— start Exercise input —

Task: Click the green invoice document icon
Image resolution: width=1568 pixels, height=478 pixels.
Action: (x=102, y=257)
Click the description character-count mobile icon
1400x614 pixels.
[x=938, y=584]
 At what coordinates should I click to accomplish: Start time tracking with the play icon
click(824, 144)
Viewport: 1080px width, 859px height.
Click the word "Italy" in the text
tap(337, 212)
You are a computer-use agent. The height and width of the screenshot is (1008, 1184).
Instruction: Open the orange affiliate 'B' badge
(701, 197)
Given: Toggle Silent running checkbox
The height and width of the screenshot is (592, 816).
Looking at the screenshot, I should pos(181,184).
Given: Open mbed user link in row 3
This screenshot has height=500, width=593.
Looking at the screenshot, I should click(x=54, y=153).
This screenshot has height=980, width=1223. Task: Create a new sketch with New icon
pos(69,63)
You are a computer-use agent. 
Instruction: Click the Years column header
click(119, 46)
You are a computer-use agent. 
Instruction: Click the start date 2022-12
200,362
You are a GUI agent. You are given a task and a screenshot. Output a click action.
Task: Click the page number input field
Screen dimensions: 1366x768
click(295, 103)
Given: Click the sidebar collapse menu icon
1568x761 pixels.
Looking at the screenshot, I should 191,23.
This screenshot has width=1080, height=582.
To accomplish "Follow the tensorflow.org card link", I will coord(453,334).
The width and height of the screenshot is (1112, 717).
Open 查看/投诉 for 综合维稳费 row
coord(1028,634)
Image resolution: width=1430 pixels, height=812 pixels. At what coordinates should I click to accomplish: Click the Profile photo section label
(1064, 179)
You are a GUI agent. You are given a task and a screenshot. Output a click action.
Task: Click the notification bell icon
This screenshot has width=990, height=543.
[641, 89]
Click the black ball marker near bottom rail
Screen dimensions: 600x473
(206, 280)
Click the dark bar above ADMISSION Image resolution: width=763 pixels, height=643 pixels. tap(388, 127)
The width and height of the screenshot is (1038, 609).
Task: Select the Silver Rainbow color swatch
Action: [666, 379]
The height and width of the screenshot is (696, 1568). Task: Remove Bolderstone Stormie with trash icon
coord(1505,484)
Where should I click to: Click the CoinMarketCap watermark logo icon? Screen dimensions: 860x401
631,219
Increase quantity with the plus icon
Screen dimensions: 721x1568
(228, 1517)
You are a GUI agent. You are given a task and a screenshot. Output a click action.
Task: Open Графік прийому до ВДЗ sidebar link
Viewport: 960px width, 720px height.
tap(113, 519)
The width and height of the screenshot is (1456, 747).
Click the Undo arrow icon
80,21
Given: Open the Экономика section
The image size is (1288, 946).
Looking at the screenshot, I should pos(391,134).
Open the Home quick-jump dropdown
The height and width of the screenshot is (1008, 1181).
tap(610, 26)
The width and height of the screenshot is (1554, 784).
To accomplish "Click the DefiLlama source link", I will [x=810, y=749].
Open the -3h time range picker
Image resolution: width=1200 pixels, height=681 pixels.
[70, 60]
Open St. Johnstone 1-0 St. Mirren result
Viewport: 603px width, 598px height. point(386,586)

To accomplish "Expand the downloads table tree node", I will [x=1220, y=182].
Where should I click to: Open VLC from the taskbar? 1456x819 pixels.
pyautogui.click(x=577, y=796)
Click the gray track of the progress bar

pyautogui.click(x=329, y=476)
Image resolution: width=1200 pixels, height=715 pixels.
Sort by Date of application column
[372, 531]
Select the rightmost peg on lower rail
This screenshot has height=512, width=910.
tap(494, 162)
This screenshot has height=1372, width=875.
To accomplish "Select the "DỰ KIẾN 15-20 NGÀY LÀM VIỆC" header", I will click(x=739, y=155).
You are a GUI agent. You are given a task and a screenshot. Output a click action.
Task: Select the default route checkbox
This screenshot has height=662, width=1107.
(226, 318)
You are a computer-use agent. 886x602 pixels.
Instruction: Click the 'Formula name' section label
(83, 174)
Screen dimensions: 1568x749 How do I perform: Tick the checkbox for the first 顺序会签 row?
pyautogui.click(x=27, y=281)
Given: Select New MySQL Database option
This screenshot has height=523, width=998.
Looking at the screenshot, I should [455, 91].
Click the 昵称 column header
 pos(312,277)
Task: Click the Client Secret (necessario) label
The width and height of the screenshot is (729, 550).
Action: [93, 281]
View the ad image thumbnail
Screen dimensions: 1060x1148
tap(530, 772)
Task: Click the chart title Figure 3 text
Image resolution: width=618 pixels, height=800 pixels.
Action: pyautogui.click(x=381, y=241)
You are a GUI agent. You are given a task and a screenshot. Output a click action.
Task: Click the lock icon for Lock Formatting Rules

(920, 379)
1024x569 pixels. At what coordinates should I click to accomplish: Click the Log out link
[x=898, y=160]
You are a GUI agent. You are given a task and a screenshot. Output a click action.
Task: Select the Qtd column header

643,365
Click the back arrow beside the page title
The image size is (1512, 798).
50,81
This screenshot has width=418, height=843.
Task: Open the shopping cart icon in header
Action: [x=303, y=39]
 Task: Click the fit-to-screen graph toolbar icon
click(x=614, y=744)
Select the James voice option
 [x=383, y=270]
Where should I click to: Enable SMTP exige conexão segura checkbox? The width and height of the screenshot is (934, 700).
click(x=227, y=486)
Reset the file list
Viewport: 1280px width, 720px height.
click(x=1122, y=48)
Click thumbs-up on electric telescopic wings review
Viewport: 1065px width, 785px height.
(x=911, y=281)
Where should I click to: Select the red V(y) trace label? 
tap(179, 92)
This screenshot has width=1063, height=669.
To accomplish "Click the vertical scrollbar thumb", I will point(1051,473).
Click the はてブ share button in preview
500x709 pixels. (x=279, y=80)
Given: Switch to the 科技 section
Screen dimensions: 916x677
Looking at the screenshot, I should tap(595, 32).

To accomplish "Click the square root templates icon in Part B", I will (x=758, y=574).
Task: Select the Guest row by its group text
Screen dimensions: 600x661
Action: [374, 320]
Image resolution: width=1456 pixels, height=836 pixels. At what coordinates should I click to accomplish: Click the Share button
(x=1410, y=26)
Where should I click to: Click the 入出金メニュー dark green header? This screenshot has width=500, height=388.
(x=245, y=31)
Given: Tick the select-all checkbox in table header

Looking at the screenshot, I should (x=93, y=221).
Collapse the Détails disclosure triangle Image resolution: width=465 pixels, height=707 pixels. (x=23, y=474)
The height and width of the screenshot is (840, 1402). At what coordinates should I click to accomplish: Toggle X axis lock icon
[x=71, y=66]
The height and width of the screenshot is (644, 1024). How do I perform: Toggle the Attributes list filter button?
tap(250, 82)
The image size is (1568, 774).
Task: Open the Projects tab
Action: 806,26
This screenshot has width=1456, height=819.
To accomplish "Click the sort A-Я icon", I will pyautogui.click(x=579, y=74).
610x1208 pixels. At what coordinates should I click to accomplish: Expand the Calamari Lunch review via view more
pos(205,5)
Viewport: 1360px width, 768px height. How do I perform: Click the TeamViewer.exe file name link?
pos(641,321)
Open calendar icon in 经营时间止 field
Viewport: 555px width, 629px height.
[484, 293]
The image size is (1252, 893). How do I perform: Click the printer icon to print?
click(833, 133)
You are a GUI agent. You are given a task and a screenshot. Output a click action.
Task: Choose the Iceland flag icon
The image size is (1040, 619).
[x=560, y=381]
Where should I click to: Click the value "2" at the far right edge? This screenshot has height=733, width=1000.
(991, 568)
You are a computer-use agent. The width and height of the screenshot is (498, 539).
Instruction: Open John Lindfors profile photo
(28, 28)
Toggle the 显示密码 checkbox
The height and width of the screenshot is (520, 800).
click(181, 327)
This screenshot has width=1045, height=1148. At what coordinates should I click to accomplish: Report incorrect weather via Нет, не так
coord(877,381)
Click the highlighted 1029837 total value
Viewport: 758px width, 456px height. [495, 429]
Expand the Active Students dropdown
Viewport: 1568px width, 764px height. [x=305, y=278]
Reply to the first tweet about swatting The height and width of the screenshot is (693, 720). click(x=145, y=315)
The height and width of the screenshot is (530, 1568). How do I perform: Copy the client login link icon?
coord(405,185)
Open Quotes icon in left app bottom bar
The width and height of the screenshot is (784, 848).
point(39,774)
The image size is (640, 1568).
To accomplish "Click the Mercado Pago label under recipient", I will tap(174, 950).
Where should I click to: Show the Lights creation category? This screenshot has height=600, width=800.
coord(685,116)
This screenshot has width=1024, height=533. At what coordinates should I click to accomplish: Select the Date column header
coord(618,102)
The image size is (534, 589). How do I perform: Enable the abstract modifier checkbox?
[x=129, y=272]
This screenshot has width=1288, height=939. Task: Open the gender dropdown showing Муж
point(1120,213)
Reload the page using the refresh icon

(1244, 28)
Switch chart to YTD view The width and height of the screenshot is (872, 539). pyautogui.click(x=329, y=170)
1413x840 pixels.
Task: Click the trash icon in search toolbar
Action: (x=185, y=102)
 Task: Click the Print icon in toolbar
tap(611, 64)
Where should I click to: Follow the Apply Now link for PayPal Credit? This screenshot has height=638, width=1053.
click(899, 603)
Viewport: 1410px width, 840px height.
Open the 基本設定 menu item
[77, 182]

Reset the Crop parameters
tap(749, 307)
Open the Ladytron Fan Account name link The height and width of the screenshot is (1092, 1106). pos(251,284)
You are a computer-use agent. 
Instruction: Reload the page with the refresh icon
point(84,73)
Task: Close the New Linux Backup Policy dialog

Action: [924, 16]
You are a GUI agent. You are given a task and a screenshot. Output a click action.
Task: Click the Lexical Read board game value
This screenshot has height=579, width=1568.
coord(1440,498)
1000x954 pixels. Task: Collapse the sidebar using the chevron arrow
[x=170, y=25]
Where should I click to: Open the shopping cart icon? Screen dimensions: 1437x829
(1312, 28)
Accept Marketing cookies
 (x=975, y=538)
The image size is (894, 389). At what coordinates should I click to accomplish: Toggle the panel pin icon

— end Exercise input —

§ Instructions for the task
List every line of the rows above that contains the word "Enable".

§ Final result
Where should I click to: Enable SMTP exige conexão segura checkbox? The width and height of the screenshot is (934, 700).
The image size is (534, 589). How do I perform: Enable the abstract modifier checkbox?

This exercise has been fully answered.